Arqueólogos descobriram a fábrica ao analisar cerca de 120.000 fragmentos de ossos e 16.000 ferramentas de sílex desenterradas ao longo de vários anos em um local conhecido como Neumark-Nord, ao sul da cidade de Halle, conforme relataram em um estudo publicado na quarta-feira (2) na revista Science Advances. Os escavadores encontraram os artefatos junto com evidências do uso do fogo.

Os pesquisadores acreditam que os neandertais, uma espécie extinta de humanos conhecida por ter vivido naquela área há cerca de 125 mil anos, quebravam os ossos ricos em medula em fragmentos com martelos de pedra, depois os ferviam por várias horas para extrair a gordura, que flutua até a superfície e pode ser recolhida após o resfriamento.

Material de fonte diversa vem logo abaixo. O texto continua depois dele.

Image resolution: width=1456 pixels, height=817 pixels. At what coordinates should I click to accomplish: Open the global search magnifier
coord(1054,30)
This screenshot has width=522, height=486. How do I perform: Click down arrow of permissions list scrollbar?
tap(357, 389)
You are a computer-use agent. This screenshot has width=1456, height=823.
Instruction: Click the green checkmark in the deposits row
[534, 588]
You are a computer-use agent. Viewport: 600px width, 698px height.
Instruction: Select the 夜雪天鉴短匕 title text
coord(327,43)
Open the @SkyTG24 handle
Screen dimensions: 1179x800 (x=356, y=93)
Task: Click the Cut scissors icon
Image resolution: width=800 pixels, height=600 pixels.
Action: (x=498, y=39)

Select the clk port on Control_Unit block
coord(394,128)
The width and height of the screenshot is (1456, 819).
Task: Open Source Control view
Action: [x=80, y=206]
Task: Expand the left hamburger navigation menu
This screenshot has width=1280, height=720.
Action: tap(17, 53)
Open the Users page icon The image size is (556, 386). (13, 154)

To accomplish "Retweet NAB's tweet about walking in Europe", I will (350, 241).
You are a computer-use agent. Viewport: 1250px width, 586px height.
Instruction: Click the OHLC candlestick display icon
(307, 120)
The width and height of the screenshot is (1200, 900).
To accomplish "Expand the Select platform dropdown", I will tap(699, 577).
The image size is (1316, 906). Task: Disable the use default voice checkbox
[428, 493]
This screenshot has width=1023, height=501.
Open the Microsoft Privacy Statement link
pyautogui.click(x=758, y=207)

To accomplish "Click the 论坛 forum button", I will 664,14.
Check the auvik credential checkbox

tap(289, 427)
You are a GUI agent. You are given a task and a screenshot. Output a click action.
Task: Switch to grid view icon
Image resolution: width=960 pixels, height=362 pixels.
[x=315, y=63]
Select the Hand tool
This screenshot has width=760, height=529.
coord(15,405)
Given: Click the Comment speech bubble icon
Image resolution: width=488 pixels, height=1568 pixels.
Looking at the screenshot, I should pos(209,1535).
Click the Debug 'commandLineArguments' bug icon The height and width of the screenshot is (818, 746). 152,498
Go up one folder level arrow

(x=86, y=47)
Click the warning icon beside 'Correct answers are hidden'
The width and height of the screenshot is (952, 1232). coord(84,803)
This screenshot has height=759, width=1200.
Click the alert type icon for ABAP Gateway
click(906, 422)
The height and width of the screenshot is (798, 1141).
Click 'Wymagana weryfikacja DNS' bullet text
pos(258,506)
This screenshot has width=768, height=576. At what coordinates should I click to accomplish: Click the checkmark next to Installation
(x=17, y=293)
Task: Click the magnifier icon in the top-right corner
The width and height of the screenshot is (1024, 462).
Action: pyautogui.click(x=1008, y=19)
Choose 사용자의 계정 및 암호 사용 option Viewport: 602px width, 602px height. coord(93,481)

Como essa façanha envolveria o planejamento de caçadas, transporte e armazenamento de carcaças além das necessidades alimentares imediatas, e o processamento da gordura em uma área designada especialmente para a tarefa, a descoberta ajuda a traçar um panorama da organização do grupo, sua estratégia e habilidades de sobrevivência profundamente apuradas.

"Essa atitude de que os neandertais eram burros — este é mais um dado que prova o contrário", disse Wil Roebroeks, coautor do estudo e professor de arqueologia paleolítica da Universidade de Leiden, nos Países Baixos.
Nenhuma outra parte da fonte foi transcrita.